AIM OF THE EXERCISE.
An exact repetition of the records is required. Leave nothing out.

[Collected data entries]
━━━━━━━━━━━━━━━━

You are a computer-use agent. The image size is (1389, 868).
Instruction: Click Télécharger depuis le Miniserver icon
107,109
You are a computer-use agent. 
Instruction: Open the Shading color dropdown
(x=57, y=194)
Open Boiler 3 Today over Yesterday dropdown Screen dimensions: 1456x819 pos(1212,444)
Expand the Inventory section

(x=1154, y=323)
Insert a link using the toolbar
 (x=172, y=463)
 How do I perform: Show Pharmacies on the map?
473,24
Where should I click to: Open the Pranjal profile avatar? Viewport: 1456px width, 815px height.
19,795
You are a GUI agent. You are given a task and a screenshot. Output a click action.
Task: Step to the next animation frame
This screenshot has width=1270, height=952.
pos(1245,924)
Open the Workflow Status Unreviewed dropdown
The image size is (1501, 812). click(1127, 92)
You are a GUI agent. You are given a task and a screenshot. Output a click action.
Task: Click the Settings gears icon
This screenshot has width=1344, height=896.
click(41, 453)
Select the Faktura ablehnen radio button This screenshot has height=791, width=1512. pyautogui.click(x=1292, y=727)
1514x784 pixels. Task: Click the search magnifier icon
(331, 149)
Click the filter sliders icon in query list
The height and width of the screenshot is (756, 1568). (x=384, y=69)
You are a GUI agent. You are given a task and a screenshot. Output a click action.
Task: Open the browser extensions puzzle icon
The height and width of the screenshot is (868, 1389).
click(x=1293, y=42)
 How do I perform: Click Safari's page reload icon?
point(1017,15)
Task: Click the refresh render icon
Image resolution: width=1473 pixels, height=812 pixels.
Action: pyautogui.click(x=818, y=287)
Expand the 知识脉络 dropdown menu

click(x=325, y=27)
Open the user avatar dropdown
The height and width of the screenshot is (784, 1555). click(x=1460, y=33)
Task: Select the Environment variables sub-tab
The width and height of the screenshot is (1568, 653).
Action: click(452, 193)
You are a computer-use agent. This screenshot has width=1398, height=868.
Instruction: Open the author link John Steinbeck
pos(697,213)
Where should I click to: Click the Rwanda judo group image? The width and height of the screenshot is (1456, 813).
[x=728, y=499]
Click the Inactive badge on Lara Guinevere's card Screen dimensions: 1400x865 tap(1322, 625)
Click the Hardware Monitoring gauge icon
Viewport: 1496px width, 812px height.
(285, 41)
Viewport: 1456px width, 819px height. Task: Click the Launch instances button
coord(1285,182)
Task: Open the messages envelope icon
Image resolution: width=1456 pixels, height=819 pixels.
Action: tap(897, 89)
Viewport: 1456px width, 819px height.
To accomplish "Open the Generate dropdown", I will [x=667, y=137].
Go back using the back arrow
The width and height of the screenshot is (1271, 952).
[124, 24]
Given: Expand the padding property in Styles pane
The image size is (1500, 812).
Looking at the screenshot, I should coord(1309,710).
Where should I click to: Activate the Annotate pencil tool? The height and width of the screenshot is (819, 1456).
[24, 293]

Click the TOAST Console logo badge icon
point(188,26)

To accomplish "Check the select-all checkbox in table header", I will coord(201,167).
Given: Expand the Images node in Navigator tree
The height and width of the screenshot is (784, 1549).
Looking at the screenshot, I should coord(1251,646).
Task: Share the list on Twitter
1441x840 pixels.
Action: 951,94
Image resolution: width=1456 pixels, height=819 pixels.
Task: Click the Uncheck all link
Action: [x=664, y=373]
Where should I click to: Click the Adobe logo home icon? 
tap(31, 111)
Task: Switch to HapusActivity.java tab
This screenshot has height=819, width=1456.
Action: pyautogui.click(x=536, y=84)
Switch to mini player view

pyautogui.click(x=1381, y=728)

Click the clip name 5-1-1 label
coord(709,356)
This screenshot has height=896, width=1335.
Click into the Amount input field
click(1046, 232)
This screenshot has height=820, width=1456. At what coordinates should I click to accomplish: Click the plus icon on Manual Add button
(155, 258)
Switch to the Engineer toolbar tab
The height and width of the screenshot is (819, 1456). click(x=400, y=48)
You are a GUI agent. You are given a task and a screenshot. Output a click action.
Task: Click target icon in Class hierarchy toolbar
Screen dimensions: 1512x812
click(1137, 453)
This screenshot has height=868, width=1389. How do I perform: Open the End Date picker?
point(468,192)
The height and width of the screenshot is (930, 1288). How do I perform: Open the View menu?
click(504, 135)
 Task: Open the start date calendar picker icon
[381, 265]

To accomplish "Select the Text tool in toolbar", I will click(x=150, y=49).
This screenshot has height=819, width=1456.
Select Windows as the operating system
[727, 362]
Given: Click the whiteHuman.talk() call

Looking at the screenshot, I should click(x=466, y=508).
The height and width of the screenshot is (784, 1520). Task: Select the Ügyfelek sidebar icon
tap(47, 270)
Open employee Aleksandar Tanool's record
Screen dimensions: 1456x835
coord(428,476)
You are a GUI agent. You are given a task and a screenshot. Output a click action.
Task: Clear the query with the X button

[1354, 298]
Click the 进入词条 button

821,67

━━━━━━━━━━━━━━━━

REPLY.
You are a computer-use agent. The image size is (1389, 868).
Instruction: Click Télécharger depuis le Miniserver icon
107,109
You are a computer-use agent. 
Instruction: Open the Shading color dropdown
(x=57, y=194)
Open Boiler 3 Today over Yesterday dropdown Screen dimensions: 1456x819 pos(1212,444)
Expand the Inventory section

(x=1154, y=323)
Insert a link using the toolbar
 (x=172, y=463)
 How do I perform: Show Pharmacies on the map?
473,24
Where should I click to: Open the Pranjal profile avatar? Viewport: 1456px width, 815px height.
19,795
You are a GUI agent. You are given a task and a screenshot. Output a click action.
Task: Step to the next animation frame
This screenshot has width=1270, height=952.
pos(1245,924)
Open the Workflow Status Unreviewed dropdown
The image size is (1501, 812). click(1127, 92)
You are a GUI agent. You are given a task and a screenshot. Output a click action.
Task: Click the Settings gears icon
This screenshot has width=1344, height=896.
click(41, 453)
Select the Faktura ablehnen radio button This screenshot has height=791, width=1512. pyautogui.click(x=1292, y=727)
1514x784 pixels. Task: Click the search magnifier icon
(331, 149)
Click the filter sliders icon in query list
The height and width of the screenshot is (756, 1568). (x=384, y=69)
You are a GUI agent. You are given a task and a screenshot. Output a click action.
Task: Open the browser extensions puzzle icon
The height and width of the screenshot is (868, 1389).
click(x=1293, y=42)
 How do I perform: Click Safari's page reload icon?
point(1017,15)
Task: Click the refresh render icon
Image resolution: width=1473 pixels, height=812 pixels.
Action: pyautogui.click(x=818, y=287)
Expand the 知识脉络 dropdown menu

click(x=325, y=27)
Open the user avatar dropdown
The height and width of the screenshot is (784, 1555). click(x=1460, y=33)
Task: Select the Environment variables sub-tab
The width and height of the screenshot is (1568, 653).
Action: click(452, 193)
You are a computer-use agent. This screenshot has width=1398, height=868.
Instruction: Open the author link John Steinbeck
pos(697,213)
Where should I click to: Click the Rwanda judo group image? The width and height of the screenshot is (1456, 813).
[x=728, y=499]
Click the Inactive badge on Lara Guinevere's card Screen dimensions: 1400x865 tap(1322, 625)
Click the Hardware Monitoring gauge icon
Viewport: 1496px width, 812px height.
(285, 41)
Viewport: 1456px width, 819px height. Task: Click the Launch instances button
coord(1285,182)
Task: Open the messages envelope icon
Image resolution: width=1456 pixels, height=819 pixels.
Action: tap(897, 89)
Viewport: 1456px width, 819px height.
To accomplish "Open the Generate dropdown", I will [x=667, y=137].
Go back using the back arrow
The width and height of the screenshot is (1271, 952).
[124, 24]
Given: Expand the padding property in Styles pane
The image size is (1500, 812).
Looking at the screenshot, I should coord(1309,710).
Where should I click to: Activate the Annotate pencil tool? The height and width of the screenshot is (819, 1456).
[24, 293]

Click the TOAST Console logo badge icon
point(188,26)

To accomplish "Check the select-all checkbox in table header", I will coord(201,167).
Given: Expand the Images node in Navigator tree
The height and width of the screenshot is (784, 1549).
Looking at the screenshot, I should coord(1251,646).
Task: Share the list on Twitter
1441x840 pixels.
Action: 951,94
Image resolution: width=1456 pixels, height=819 pixels.
Task: Click the Uncheck all link
Action: [x=664, y=373]
Where should I click to: Click the Adobe logo home icon? 
tap(31, 111)
Task: Switch to HapusActivity.java tab
This screenshot has height=819, width=1456.
Action: pyautogui.click(x=536, y=84)
Switch to mini player view

pyautogui.click(x=1381, y=728)

Click the clip name 5-1-1 label
coord(709,356)
This screenshot has height=896, width=1335.
Click into the Amount input field
click(1046, 232)
This screenshot has height=820, width=1456. At what coordinates should I click to accomplish: Click the plus icon on Manual Add button
(155, 258)
Switch to the Engineer toolbar tab
The height and width of the screenshot is (819, 1456). click(x=400, y=48)
You are a GUI agent. You are given a task and a screenshot. Output a click action.
Task: Click target icon in Class hierarchy toolbar
Screen dimensions: 1512x812
click(1137, 453)
This screenshot has height=868, width=1389. How do I perform: Open the End Date picker?
point(468,192)
The height and width of the screenshot is (930, 1288). How do I perform: Open the View menu?
click(504, 135)
 Task: Open the start date calendar picker icon
[381, 265]

To accomplish "Select the Text tool in toolbar", I will click(x=150, y=49).
This screenshot has height=819, width=1456.
Select Windows as the operating system
[727, 362]
Given: Click the whiteHuman.talk() call

Looking at the screenshot, I should click(x=466, y=508).
The height and width of the screenshot is (784, 1520). Task: Select the Ügyfelek sidebar icon
tap(47, 270)
Open employee Aleksandar Tanool's record
Screen dimensions: 1456x835
coord(428,476)
You are a GUI agent. You are given a task and a screenshot. Output a click action.
Task: Clear the query with the X button

[1354, 298]
Click the 进入词条 button

821,67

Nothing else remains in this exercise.